*Exercise prompt:* Repeat exactly, and only, the lines running from the one that holds "Select the rainbow Colorful swatch circle" to the end of the records.

[Stored items]
=== Section Start ===

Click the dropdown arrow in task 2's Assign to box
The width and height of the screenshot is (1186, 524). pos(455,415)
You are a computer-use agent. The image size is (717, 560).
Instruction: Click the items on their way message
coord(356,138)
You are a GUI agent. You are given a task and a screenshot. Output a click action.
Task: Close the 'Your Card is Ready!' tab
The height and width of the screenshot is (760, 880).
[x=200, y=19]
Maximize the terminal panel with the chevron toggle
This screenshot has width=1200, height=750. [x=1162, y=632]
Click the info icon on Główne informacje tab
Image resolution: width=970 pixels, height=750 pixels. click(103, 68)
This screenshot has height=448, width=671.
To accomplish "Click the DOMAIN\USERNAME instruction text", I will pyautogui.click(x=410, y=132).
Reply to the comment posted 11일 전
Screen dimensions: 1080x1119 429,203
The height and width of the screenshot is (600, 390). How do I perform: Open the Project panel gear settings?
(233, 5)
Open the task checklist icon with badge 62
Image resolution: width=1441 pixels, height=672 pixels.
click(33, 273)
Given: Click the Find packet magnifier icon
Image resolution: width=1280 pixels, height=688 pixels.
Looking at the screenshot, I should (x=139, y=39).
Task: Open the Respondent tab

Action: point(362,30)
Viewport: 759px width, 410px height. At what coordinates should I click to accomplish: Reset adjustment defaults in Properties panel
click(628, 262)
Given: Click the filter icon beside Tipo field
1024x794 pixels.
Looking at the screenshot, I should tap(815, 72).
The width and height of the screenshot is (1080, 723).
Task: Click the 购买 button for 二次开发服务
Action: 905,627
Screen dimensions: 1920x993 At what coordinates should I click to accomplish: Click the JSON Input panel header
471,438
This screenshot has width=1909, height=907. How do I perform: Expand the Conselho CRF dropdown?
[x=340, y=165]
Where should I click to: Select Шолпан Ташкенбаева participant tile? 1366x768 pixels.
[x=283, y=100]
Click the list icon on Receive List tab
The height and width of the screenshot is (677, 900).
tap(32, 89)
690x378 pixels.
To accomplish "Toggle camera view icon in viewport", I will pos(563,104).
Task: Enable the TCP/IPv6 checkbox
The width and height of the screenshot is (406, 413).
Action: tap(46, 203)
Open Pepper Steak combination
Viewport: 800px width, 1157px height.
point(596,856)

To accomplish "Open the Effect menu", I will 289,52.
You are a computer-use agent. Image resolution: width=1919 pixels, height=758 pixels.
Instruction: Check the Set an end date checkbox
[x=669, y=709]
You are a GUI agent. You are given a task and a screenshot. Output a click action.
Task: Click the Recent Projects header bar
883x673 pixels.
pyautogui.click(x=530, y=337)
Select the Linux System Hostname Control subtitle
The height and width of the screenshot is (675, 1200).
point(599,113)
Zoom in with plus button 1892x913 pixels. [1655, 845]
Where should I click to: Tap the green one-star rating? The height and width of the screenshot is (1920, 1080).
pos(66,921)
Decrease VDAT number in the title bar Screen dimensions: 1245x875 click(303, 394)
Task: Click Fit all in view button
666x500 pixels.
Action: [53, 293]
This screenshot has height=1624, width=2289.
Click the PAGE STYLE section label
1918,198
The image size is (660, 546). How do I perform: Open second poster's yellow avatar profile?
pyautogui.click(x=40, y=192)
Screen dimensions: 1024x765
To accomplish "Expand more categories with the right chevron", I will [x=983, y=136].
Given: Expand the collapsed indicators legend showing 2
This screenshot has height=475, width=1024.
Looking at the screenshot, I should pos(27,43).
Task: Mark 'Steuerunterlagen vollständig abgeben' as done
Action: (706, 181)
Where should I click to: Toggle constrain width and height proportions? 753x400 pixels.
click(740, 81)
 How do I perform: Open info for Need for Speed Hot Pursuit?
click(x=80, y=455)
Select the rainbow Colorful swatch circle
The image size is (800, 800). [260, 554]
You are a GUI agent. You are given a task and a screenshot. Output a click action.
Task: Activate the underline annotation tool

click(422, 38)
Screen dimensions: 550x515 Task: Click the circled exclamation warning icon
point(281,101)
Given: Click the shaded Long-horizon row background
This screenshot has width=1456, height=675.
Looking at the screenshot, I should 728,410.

=== Section End ===

*Problem solution:*
Select the rainbow Colorful swatch circle
The image size is (800, 800). [260, 554]
You are a GUI agent. You are given a task and a screenshot. Output a click action.
Task: Activate the underline annotation tool

click(422, 38)
Screen dimensions: 550x515 Task: Click the circled exclamation warning icon
point(281,101)
Given: Click the shaded Long-horizon row background
This screenshot has width=1456, height=675.
Looking at the screenshot, I should 728,410.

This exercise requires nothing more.